Stated problem: Please copy word for word the stretch of the records from the line containing "Where should I click to: Switch" through the line containing "will (x=1175, y=793).", including both of those lines.

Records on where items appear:
◆ ◆ ◆ ◆ ◆

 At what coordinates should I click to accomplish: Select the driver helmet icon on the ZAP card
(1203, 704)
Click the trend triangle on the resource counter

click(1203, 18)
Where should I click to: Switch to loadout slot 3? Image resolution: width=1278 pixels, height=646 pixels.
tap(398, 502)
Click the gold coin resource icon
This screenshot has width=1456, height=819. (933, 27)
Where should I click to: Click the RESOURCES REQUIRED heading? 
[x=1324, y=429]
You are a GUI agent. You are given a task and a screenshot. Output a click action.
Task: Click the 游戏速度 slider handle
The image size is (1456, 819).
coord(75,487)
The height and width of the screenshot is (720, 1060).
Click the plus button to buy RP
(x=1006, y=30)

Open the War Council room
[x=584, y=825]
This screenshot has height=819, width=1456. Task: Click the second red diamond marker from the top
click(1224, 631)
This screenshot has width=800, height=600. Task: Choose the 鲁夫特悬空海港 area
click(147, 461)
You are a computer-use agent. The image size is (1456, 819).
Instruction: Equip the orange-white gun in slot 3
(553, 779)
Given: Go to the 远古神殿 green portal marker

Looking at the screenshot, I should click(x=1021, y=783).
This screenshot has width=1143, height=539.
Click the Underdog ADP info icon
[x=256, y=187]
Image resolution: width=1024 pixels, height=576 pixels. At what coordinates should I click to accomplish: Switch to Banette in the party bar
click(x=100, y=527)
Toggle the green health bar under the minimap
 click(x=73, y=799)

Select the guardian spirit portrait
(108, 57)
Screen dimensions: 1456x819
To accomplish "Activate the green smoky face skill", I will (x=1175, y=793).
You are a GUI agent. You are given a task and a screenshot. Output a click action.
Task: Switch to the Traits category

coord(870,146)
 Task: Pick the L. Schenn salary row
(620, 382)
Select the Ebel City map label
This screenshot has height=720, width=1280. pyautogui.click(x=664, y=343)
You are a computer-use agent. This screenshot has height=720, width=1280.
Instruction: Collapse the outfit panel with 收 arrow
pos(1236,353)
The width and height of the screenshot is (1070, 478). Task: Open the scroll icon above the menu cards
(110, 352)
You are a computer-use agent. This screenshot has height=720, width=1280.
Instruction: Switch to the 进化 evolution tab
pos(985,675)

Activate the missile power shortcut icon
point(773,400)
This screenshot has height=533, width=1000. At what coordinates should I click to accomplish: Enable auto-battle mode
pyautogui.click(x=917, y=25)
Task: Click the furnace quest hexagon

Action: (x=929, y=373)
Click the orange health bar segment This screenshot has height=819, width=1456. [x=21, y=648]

◆ ◆ ◆ ◆ ◆

Response to this task:
Where should I click to: Switch to loadout slot 3? Image resolution: width=1278 pixels, height=646 pixels.
tap(398, 502)
Click the gold coin resource icon
This screenshot has width=1456, height=819. (933, 27)
Where should I click to: Click the RESOURCES REQUIRED heading? 
[x=1324, y=429]
You are a GUI agent. You are given a task and a screenshot. Output a click action.
Task: Click the 游戏速度 slider handle
The image size is (1456, 819).
coord(75,487)
The height and width of the screenshot is (720, 1060).
Click the plus button to buy RP
(x=1006, y=30)

Open the War Council room
[x=584, y=825]
This screenshot has height=819, width=1456. Task: Click the second red diamond marker from the top
click(1224, 631)
This screenshot has width=800, height=600. Task: Choose the 鲁夫特悬空海港 area
click(147, 461)
You are a computer-use agent. The image size is (1456, 819).
Instruction: Equip the orange-white gun in slot 3
(553, 779)
Given: Go to the 远古神殿 green portal marker

Looking at the screenshot, I should click(x=1021, y=783).
This screenshot has width=1143, height=539.
Click the Underdog ADP info icon
[x=256, y=187]
Image resolution: width=1024 pixels, height=576 pixels. At what coordinates should I click to accomplish: Switch to Banette in the party bar
click(x=100, y=527)
Toggle the green health bar under the minimap
 click(x=73, y=799)

Select the guardian spirit portrait
(108, 57)
Screen dimensions: 1456x819
To accomplish "Activate the green smoky face skill", I will (x=1175, y=793).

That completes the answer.